今回は、現行のグリーンを活用する方法を取りました。理由は新グリーンを造るより低コストだからです。欠点は従来の芝と新しく張った芝の色が異なる、床土も現在の砂に近い砂を使用し排水も同じ構造としても、仕上がりの同一性に難しさがあります。完成後のグリーン管理が重要で、グリーンキーパーの腕にかかってきます。

第6章節 コースのバランス

コース改造ではコース全体のバランスも大きな課題の一つです。改造に力が入りすぎて、あまり難しいホールばかり造っても問題です。音楽と同様、山あり谷あり平坦ありの心安らぐコース造り。18ホールを楽しく苦戦して回れる、魅力あるコース造りが目標です。

第7章節 距離

距離を伸ばすことでコースレートも上がります。JGAの審査基準「日本」は「距離÷200+38・25+難易度」です。現在西コースのコースレートは69・3ですが、約150ヤードの延長で71以上、東コースは72・1が約130ヤード増で73以上になる見込みです。

第8章節 運営・営業

房総CCの年間入場者数は東約4万5千人、西4万人と県下でも指折りのコースです。

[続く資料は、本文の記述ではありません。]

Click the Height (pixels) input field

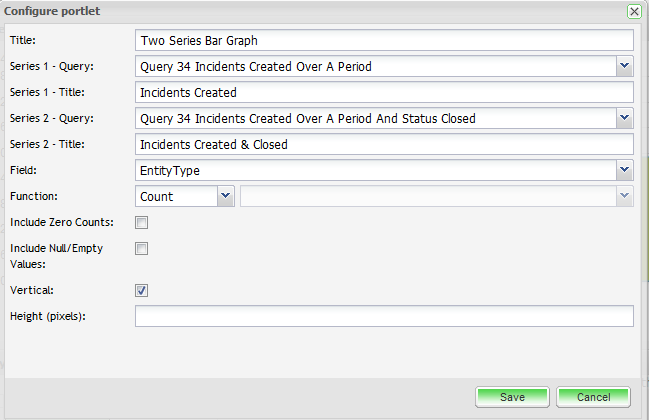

今回この改造で、西コース(9月〜12月改造)は例年同様の数字でした。東コース(1月〜5月改造)は通年より入場者数が4月現在で約10%ダウンしました。プレー料金はお客様にはご迷惑をかけるため平日25%、土日で40%ダウンとしましたが、この方法は全面改造(約半年休業)よりは有利のようです。

第9章節 プレーヤー・お客様

改造にはお客様の理解が必要です。今回の改造は営業しながらの工事でしたが、改造することで、お客様が新生コースに興味をなくす恐れがあります。また、改造のために半年から9カ月休場する方法でも、お客様離れを招く心配もあります。ゴルフ場側の営業努力と、お客様のフォローも必要です。

当ゴルフ場は東西36ホールに加え大上コース18ホールがあるため、改造期間中は18ホールごとの改造ですので、お客様(メンバー)を残るコースに割り振り出来たのが、大きなコルフ場の利点でした。

まとめ

改造設計にあたって設計家が満足しても、プレーするお客様が満足しなければコース改造の意味はありません。コースの難度をあげ難しくなりお客様のスコアが悪くなっても、またこのコースを回ってみたいと思えるコース造りを目標にしています。改造後のお客様に期待して終わりたいと思います。